Chapter 17, Problem 54Q

(a)

To determine

The Spectral class for the brown dwarf $\text{CoD-33}°\text{7795 B}$ star whose surface temperature is $2550\text{ K}$.

Answer to Problem 54Q

Solution:

L

Explanation of Solution

Given data:

The temperature of the brown dwarf star is $2550\text{ K}$.

Introduction:

On the basis of temperature of the surface of stars, they are divided into different spectral classes.

Explanation:

Refer the table 17-2. The spectral sequence, the temperature and the brown dwarf lies to the Spectral class L.

Conclusion:

The temperature and the brown dwarf lie to the spectral class of L.

(b)

To determine

The radius (in kilometers) of $\text{CoD-33}°\text{7795 B}$ in terms of radius of the Sun. Also, compare it to the radius of Jupiter. In addition to that explain whether the name Dwarf is justified or not, if the brown dwarf has a luminosity of $0.0025L_{\odot }$ and its surface temperature is $2550\text{ K}$.

Answer to Problem 54Q

Solution:

$0.26R_{\odot }$, $1.8096\times {10}^5\text{ km}$ and the name Dwarf is not justified as the radius is not much smaller than the Sun.

Explanation of Solution

Given data:

Brown dwarf has a luminosity of $0.0025L_{\odot }$ and its surface temperature is $2550\text{ K}$.

Formula used:

The relation between luminosity of different stars is:

$\frac{L}{L_{\odot }}={\left(\frac{R}{R_{\odot }}\right)}^2{\left(\frac{T}{T_{\odot }}\right)}^4$

Here, $L$ is the luminosity of the star, $L_{\odot }$ is the luminosity of the Sun, $R$ is the radius of the star, $R_{\odot }$ the radius of the Sun, $T$ is the temperature of the star and $b_{\odot }$ is the temperature of the Sun.

Explanation:

The Sun’s surface temperature is, $T_{\odot }=5800\text{ K}$.

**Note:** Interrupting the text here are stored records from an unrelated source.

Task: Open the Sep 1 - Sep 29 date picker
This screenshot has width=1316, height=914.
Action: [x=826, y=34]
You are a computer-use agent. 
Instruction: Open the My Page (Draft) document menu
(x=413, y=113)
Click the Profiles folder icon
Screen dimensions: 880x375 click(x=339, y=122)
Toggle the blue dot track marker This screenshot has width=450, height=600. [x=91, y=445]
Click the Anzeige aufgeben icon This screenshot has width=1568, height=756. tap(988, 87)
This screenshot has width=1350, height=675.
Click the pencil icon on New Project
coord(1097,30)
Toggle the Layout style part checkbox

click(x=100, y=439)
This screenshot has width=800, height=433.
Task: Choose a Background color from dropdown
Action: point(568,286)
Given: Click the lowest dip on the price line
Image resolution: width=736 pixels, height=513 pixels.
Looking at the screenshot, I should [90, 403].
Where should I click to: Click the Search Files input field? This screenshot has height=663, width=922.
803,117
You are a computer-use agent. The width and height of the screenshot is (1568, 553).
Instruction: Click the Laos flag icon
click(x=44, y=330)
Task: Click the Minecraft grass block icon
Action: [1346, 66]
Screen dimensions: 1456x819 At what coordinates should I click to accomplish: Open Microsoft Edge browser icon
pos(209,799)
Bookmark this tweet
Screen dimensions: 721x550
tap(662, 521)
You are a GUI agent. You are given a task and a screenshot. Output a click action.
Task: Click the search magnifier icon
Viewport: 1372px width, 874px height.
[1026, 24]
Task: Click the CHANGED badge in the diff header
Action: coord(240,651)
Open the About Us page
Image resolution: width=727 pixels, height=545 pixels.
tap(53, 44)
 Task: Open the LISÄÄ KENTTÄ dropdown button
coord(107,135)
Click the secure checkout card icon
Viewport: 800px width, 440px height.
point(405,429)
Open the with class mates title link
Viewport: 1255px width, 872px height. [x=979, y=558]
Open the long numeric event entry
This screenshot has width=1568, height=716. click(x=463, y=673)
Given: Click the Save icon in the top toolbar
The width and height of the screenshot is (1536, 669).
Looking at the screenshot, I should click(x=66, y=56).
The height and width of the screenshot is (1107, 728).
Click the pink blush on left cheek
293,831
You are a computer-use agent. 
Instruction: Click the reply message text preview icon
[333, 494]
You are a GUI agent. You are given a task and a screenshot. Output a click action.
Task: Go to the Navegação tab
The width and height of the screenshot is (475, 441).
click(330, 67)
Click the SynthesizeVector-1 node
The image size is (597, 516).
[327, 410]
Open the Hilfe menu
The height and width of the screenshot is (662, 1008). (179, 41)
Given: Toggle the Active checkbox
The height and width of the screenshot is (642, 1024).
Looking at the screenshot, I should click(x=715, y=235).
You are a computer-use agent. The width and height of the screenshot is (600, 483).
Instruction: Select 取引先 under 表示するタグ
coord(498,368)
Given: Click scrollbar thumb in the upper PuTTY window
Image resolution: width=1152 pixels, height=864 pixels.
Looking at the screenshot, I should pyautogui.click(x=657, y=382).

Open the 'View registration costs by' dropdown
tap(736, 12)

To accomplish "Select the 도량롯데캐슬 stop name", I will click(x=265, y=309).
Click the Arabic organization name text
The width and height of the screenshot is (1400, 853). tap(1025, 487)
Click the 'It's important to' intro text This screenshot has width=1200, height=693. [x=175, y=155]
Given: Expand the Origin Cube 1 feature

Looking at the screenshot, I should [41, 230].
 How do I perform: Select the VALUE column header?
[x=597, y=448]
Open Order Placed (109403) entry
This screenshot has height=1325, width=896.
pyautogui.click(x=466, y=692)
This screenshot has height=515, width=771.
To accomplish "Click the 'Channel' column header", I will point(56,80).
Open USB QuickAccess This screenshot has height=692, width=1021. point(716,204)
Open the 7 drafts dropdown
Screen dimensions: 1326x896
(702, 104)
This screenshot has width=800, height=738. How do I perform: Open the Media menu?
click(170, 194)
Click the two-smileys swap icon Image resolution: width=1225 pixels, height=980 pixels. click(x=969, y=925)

The relation between luminosity of different stars is:

$\frac{L}{L_{\odot }}={\left(\frac{R}{R_{\odot }}\right)}^2{\left(\frac{T}{T_{\odot }}\right)}^4$

Substitute $2550\text{ K}$ for $T$, $5800\text{ K}$ for $T_{\odot }$ and $0.0025L_{\odot }$ for $L$.

$\begin{array}{c}\frac{0.0025L_{\odot }}{L_{\odot }}={\left(\frac{R}{R_{\odot }}\right)}^2{\left(\frac{2550\text{ K}}{5800\text{ K}}\right)}^4\\ {\left(\frac{R}{R_{\odot }}\right)}^2={\left(\frac{5800\text{ K}}{2550\text{ K}}\right)}^4\left(\frac{0.0025L_{\odot }}{L_{\odot }}\right)\\ \frac{R}{R_{\odot }}=\sqrt{{\left(\frac{5800\text{ K}}{2550\text{ K}}\right)}^4\left(0.0025\right)}\\ \frac{R}{R_{\odot }}=0.26\end{array}$

Further solve,

$R=0.26R_{\odot }$

Refer to Appendix 6, the value of Solar radius is $1R_{\odot }=6.9599\times {10}^8\text{ m}$.

Therefore,

$\begin{array}{c}R=0.26R_{\odot }\\ =0.26\left(6.9599\times {10}^8\text{ m}\right)\\ =0.26\left(6.9599\times {10}^8\text{ m}\right)\left(\frac{1\text{ km}}{{10}^3\text{ m}}\right)\\ =1.8096\times {10}^5\text{ km}\end{array}$

Therefore, the value of the radius in kilometer is $1.8096\times {10}^5\text{ km}$.

Now, refer to appendix 2, the value of the diameter of Jupiter is $142984\text{ km}$.

Therefore, the radius of Jupiter is:

Expression for radius is:

$r=\frac{d}{2}$

Use this expression to determine the radius of Jupiter.

$\begin{array}{c}{R}_{\text{Jupiter}}=\frac{142984\text{ km}}{2}\\ =71492\text{ km}\end{array}$

The radius of $\text{CoD-33}°\text{7795 B}$ is smaller than the radius of the Sun, but it is more than twice the radius of Jupiter. Therefore, the name Dwarf is not justified.

Conclusion:

The name Dwarf is not justified as the radius is not much smaller, and also the value of the radius is $0.26R_{\odot }$ in term of solar radius and $1.8096\times {10}^5\text{ km}$ in terms of kilometer.